▸ Information provided:
● ● ● ● ● ● ●
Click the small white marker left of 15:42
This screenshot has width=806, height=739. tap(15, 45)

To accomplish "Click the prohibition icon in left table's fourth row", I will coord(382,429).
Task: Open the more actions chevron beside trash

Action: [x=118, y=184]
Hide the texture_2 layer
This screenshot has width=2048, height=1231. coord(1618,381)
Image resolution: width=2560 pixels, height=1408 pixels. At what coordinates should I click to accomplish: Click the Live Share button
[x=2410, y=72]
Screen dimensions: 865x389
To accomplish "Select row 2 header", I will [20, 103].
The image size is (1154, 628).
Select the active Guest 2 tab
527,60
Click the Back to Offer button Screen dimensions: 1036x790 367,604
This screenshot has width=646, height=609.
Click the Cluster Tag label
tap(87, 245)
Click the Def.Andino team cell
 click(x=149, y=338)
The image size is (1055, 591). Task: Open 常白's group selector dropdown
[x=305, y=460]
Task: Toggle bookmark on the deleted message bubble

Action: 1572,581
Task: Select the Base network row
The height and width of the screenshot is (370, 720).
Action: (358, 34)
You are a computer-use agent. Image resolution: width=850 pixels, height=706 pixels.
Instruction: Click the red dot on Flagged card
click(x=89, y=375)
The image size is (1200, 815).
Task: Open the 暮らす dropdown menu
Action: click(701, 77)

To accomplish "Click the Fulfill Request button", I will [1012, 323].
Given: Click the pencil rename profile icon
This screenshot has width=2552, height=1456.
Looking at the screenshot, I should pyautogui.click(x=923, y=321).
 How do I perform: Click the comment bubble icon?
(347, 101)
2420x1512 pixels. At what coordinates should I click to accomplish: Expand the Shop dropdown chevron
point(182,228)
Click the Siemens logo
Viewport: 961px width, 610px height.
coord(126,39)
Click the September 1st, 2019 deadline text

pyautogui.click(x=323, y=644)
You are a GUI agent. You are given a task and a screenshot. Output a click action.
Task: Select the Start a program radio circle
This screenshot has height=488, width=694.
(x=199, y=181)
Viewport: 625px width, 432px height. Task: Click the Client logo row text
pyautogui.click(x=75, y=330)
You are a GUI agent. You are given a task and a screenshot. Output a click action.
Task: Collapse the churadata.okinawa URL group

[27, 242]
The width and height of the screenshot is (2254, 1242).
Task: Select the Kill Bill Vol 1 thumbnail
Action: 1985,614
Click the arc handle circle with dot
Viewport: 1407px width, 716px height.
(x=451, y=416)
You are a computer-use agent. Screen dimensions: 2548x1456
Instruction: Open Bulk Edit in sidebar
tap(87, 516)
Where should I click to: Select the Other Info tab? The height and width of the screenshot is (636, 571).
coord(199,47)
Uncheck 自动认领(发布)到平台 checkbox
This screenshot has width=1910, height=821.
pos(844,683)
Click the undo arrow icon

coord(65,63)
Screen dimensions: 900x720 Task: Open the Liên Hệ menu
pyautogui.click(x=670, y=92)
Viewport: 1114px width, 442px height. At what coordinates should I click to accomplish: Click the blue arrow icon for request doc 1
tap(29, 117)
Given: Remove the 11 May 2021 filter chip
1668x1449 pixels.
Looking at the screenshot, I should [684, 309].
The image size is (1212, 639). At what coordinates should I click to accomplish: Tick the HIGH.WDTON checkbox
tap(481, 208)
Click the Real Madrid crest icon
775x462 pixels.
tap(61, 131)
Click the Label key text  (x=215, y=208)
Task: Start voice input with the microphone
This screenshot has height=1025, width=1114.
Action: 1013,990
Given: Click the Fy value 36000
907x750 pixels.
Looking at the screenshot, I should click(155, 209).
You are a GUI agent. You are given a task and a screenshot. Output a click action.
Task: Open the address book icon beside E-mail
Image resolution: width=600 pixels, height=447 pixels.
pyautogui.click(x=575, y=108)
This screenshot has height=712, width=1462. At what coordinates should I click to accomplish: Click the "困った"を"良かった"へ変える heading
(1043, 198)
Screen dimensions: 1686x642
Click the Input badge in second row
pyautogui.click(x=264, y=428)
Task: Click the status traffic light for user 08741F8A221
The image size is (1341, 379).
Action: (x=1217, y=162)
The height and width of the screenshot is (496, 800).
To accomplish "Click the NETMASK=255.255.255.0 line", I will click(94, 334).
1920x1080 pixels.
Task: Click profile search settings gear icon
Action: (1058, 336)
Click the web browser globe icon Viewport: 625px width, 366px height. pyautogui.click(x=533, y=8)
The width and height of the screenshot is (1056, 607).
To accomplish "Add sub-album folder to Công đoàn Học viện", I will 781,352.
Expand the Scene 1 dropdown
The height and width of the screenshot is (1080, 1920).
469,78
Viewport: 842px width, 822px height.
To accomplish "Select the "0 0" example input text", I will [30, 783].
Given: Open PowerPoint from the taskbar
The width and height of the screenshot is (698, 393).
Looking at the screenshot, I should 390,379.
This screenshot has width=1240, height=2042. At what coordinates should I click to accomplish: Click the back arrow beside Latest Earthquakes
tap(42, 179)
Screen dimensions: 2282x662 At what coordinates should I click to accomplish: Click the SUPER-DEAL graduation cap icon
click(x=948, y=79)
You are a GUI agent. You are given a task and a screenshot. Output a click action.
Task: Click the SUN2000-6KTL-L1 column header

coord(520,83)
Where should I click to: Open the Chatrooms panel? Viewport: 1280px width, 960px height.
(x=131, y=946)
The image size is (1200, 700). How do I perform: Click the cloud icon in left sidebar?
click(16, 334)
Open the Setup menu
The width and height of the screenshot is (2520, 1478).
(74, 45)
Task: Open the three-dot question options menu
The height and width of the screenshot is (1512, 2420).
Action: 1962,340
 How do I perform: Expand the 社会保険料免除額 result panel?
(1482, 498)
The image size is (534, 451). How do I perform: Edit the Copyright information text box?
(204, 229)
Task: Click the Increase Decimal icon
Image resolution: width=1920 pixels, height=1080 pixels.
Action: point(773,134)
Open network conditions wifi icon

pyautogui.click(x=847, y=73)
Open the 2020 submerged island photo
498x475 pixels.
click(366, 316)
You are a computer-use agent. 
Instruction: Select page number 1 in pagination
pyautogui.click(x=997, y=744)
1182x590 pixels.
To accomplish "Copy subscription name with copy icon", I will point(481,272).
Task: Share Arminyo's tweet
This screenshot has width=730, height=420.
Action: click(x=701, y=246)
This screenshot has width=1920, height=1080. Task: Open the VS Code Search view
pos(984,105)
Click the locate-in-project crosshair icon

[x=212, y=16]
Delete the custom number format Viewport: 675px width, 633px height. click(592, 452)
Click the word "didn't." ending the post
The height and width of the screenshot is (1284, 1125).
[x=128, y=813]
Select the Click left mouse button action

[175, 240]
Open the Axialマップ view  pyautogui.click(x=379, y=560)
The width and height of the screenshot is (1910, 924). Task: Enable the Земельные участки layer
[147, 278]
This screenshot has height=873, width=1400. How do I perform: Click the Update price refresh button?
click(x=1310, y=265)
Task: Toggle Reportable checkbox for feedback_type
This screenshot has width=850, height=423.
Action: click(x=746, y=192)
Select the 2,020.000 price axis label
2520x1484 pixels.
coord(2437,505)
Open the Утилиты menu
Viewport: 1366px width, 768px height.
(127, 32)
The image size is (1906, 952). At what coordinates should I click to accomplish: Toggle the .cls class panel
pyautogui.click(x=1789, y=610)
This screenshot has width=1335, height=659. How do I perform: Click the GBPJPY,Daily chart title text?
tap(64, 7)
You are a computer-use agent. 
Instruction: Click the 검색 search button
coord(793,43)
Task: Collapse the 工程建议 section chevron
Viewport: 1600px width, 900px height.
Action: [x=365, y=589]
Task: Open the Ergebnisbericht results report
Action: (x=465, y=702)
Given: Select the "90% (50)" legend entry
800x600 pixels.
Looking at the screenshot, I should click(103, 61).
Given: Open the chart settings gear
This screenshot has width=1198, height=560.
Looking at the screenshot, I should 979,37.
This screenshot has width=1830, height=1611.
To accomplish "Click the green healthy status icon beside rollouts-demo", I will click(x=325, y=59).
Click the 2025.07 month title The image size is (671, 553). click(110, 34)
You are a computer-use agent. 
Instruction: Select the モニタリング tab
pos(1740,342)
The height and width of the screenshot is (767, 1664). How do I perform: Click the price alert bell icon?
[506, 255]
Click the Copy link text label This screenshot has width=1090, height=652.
● ● ● ● ● ● ●
▸ Task directions:
Reproduce everything from the line containing "Task: Select the Base network row" down to the line containing "(x=199, y=181)", swapping "comment bubble icon" for "chat bubble icon" and leaving all else unchanged.

▸ Response to this exercise:
Task: Select the Base network row
The height and width of the screenshot is (370, 720).
Action: (358, 34)
You are a computer-use agent. Image resolution: width=850 pixels, height=706 pixels.
Instruction: Click the red dot on Flagged card
click(x=89, y=375)
The image size is (1200, 815).
Task: Open the 暮らす dropdown menu
Action: click(701, 77)

To accomplish "Click the Fulfill Request button", I will [1012, 323].
Given: Click the pencil rename profile icon
This screenshot has width=2552, height=1456.
Looking at the screenshot, I should pyautogui.click(x=923, y=321).
 How do I perform: Click the chat bubble icon?
(347, 101)
2420x1512 pixels. At what coordinates should I click to accomplish: Expand the Shop dropdown chevron
point(182,228)
Click the Siemens logo
Viewport: 961px width, 610px height.
coord(126,39)
Click the September 1st, 2019 deadline text

pyautogui.click(x=323, y=644)
You are a GUI agent. You are given a task and a screenshot. Output a click action.
Task: Select the Start a program radio circle
This screenshot has height=488, width=694.
(x=199, y=181)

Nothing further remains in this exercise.